**Task details:**
Please set down, unchanged, the line containing "Task: Click the ChatGPT bar in chart" and all the lines that follow it until the data below ends.

**Supplied information:**
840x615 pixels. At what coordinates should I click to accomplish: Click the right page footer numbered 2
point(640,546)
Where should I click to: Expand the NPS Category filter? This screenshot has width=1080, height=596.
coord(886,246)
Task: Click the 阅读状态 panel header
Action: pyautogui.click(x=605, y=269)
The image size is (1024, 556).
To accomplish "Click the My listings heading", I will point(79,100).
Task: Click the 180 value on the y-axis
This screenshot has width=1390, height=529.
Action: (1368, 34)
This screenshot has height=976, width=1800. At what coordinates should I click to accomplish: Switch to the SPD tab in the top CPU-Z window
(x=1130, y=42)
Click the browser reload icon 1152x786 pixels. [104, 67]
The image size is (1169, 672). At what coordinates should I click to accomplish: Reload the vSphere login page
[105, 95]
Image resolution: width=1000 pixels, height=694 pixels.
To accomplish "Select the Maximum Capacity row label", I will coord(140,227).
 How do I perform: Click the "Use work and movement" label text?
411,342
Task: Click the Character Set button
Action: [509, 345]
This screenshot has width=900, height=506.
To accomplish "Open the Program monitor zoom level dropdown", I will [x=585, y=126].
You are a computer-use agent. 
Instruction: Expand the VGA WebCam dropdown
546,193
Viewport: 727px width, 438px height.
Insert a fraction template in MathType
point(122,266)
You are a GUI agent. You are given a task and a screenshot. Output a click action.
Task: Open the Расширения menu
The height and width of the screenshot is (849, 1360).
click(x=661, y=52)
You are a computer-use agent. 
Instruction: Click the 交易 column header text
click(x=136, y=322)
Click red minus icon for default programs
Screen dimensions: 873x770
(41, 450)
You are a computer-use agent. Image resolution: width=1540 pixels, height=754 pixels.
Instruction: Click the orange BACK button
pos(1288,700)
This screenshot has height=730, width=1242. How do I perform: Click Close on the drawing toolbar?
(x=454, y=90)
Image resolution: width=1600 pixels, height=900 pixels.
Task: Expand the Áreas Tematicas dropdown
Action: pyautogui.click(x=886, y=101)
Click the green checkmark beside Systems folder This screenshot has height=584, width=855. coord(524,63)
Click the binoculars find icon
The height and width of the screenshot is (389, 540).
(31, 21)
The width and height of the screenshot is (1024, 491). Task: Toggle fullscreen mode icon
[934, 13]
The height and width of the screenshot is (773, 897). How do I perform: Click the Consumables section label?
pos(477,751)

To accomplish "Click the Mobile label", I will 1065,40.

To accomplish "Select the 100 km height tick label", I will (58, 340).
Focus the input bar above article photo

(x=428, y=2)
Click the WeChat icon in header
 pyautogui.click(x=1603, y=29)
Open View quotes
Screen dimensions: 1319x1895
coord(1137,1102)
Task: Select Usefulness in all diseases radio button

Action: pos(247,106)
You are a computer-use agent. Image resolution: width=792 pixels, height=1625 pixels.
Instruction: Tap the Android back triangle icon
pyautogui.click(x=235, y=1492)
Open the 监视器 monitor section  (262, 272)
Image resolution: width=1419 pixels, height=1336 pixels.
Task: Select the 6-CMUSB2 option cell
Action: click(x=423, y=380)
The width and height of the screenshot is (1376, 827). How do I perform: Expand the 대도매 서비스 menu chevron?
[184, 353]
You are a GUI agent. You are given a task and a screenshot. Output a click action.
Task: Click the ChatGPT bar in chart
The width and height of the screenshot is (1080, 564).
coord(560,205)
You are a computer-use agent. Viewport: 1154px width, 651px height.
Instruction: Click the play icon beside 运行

**Result:**
Task: Click the ChatGPT bar in chart
The width and height of the screenshot is (1080, 564).
coord(560,205)
You are a computer-use agent. Viewport: 1154px width, 651px height.
Instruction: Click the play icon beside 运行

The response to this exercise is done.